Dalam aksi itu, pengunjuk rasa membawa sejumlah poster bertuliskan: “Panitia Pilkades Randuputih di bubarkan saja, Paya Bapak Nak, Kami Ingin Keadilan, Randuputih Tidak Kondusif Karena Panitia Tidak Netral dan Kami Butuh Perubahan.”

”Kami meminta panitia pilkades agar pelaksanaan pemilihan di Desa Randuputih bisa berjalan kondusif,” kata Sholehuddin Koordinator demo saat mediasi di Kecamatan Dringu.

Kikis Mukisah selaku kuasa hukum salah satu Bacakades mengatakan, sebelum demo, salah satu Bacakades Randuputih telah berupaya melakukan koordinasi dan bersurat kepada Panlih Desa dengan tembusan Panlih Kecamatan dan Kabupaten. Namun belum ada keputusan soal salah satu bacakades yang tidak penuhi syarat, tetapi diloloskan. Sehingga ada yang merasa dirugikan.

Kikis menerangkan, salah satu bacakades yang dipermasalahkan, berinisial KW karena statusnya sebagai pendamping PKH. Harusnya, bacakades yang disorot tersebut harus memiliki surat izin dari Kemensos. Kenyataannya hanya mengirim surat pengunduran diri ke Panlih Desa.

”Tetapi kenyataannya diloloskan sebagai bakal calon. Sehingga menimbulkan kericuhan,” terangnya.
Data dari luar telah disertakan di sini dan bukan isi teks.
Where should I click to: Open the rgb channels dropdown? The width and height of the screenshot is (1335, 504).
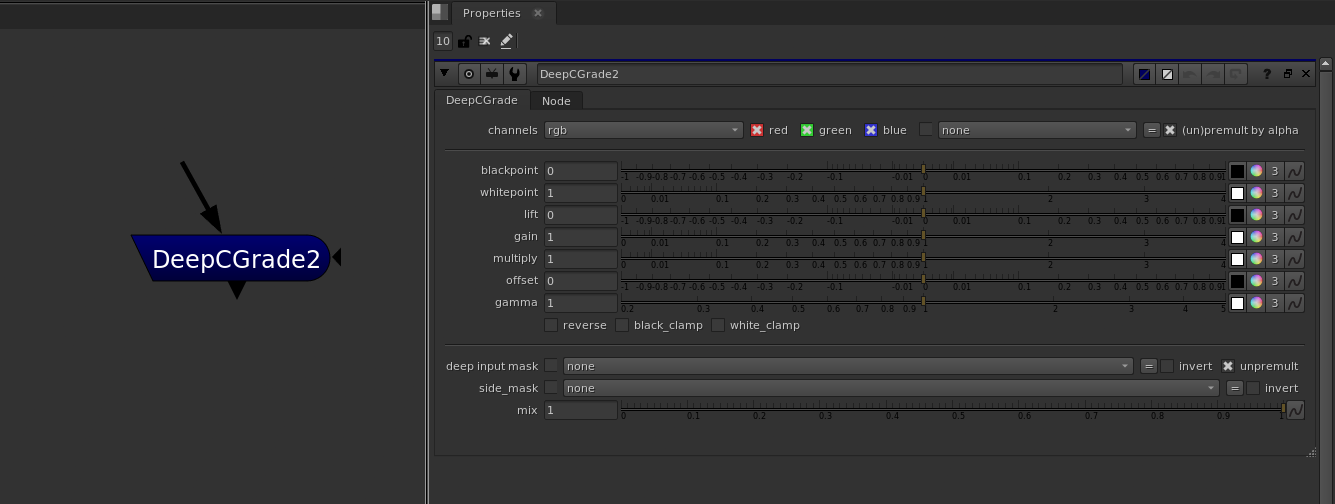coord(643,130)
Sementara itu, Sugianto selaku Ketua Panlih Desa Randuputih mengatakan, Panlih dalam tahapan selalu berkoordinasi dengan Panlih tingkat Kecamatan dan Kabupaten. Panlih desa menerima surat, di mana asumsi Panlih pengunduran diri bakal calon Kades KW, yang ditanda tangani Korbid PKH Kabupaten Probolinggo adalah surat pengunduran diri dan telah memenuhi persyaratan administrasi.

Sementara itu, Priyo Siswoyo Kabag hukum Kabupaten Probolinggo mengatakan, dasar hukum pelaksanaan Pilkades serentak diatur di Perbup Probolinggo Nomor 1/ 2021, dan perubahan Perbup Probolinggo Nomor 58/2021. Tahapan saat ini adalah scoring atau penilaian karena Bacakades di Randuputih ada lebih dari 5

”Tahapan saat ini karena masih berupa hasil rapat pleno yang dituangkan dalam berita acara. Maka diharapkan untuk kuasa hukum memberikan waktu kepada Panlih Desa Randuputih untuk rapat pleno kembali. Nanti, hasil rapat pleno akan disampaikan,” terangnya.

Ugas Irwanto Ugas Irwanto selaku Kepala Bakesbangpol menambahkan, terkait adanya gugatan dari kuasa hukum salah satu bakal calon, Panlih Desa Randu putih telah melaksanakan diskusi bersama Panlih Kecamatan dan Kabupaten.

”Panlih Desa akan adakan rapat pleno kembali dan hasilnya bakal disampaikan,” terangnya.